Cougars may change Halliday plans

PULLMAN — Look, it isn’t as if Paul Wulff pulled a guy out of the stands at Martin Stadium in desperation and hustled him into a uniform to save the honor of ol’ State U.

That’s so three years ago, back when Wulff was taking over the football program at Washington State and holding quarterback auditions for the student body.

Funny how those details get misplaced.

Nevertheless, there was going to be an extemporaneous quality to Connor Halliday’s quarterbacking involvement Saturday night in the Cougars’ tent-revival upset of Arizona State.

“I didn’t want to go into a scenario where you start him in a game like this,” explained the Cougars’ offensive coordinator, Todd Sturdy. “We planned on (him playing) the third series — but I told him, ‘If Marshall comes out and scores five series in a row, you ain’t playing.’.”

And so Halliday threw for an 85-yard touchdown on his first pass, as if to say, “I ain’t coming out.”

Marshall, by the way, is Marshall Lobbestael, the loyal soldier who by now must be the all-time Wazzu leader at both supplanting quarterbacks and being supplanted.

The Lobster may start again Saturday against Utah — it’s Senior Day for WSU, and he’s a senior who deserves a curtain call. But it’s Halliday’s name on every Cougar’s lips today.

As in: Could you believe Halliday?

As in: Halliday threw for almost 500 yards!

As in: Halliday’s just a freshman!

As in: Do you think Jeff Tuel can hold off Halliday next year?

Oh, yes, and as in: Can you believe Wulff didn’t play Halliday before this?

In the upside down world of Cougar football, the fact that a redshirt freshman came in and strafed the Pac-12’s No. 4 pass defense for 494 yards and four touchdowns can mean only this: he should have been in there before. It can’t possibly mean that Halliday wasn’t ready a month ago, or that the coaching staff made the right call.

“Connor has had a good five weeks (of practice),” Sturdy said. “He struggled early for a while, but he’s kind of grown the last five weeks.”

And on Saturday night, he grew with each ball he threw — not easy to do when you hit your first one for 85 yards and six points.

“When he gets in the game,” Wulff said, “he plays.”

So did his teammates around him. Cougar receivers — particularly Marquess Wilson and Isiah Barton — had a spectacular game, and Halliday and his line managed to give each other just enough time. This allowed the staff to get bolder with their new weapon as the game wore on.

“The one thing about Connor,” said Sturdy, “is that he’s a tough kid and a competitor. He got hit, the second series I think, and comes over and he’s got a fat lip and blood coming out of his mouth, and it didn’t faze him.
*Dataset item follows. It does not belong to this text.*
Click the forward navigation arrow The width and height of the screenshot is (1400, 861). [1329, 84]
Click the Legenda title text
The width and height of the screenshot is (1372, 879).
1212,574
He just kept making plays.

“He kept telling me, ‘Sorry, coach, I keep missing those blitzes — I don’t see them.’ But that’s part of the growth process.”
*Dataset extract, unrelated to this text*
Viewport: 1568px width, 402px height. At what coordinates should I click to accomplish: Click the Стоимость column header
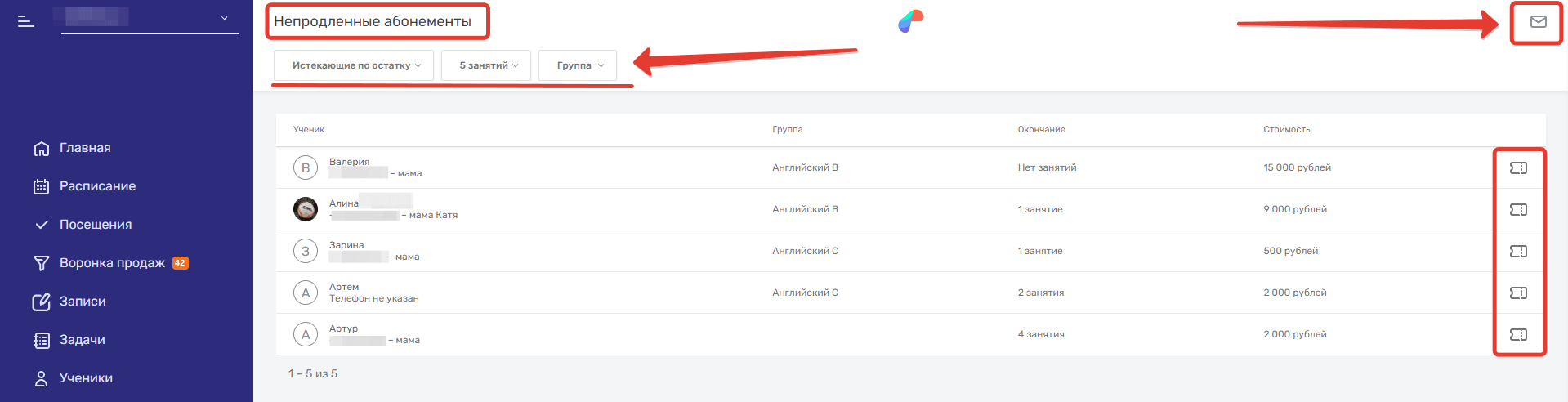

The gunslinger fearlessness and let-it-ride mentality have been evident in Halliday since his high school days at Ferris, especially a sensational senior year when he took the Saxons to the state finals. His arm strength and touch have never been a question; prudence, occasionally, yes.

But sometimes, you simply need a thrower. As big as that first touchdown was, there was no more authoritative pass than the one on third-and-8 in the waning minutes that put the Cougars on the doorstep of the clinching touchdown.

“It wasn’t the ideal look — a one-man route into a cover-2 shell,” Sturdy said. “The only shot we had was a side-pocket throw where the ball had to be driven, and Connor had a great sense of anticipation to deliver it before the safety could get there.”

Halliday’s take: “One of the best catches I’ve ever seen.”

For all the Cougar come-throughs, it can’t be forgotten that the Sun Devils were virtual co-conspirators — a dropped pass in the end zone, a point-blank field goal missed and coach Dennis Erickson’s misbegotten decision to pass on another.

He may have flubbed another call, too.

“I went down there in June of my recruiting process and threw for coach Erickson, but they told me they had another guy they wanted to offer,” Halliday recalled. “When he decommitted, they ended up coming back to me, but I’m not going to go somewhere where I’m not the first option.

“That goes to show you, maybe Mr. Erickson made a mistake.”

Well, maybe.

“He’s got a great knack,” Wulff acknowledged. “But it’s one game. I’m not going to anoint him (an Andrew) Luck yet because that’s not my style. He’s got a lot of growing to do.

“But it looked comfortable out there, didn’t it?”

Given the electricity Halliday infused into the night, the stadium, the season and possibly even the Wulff regime, that would seem to be underselling it.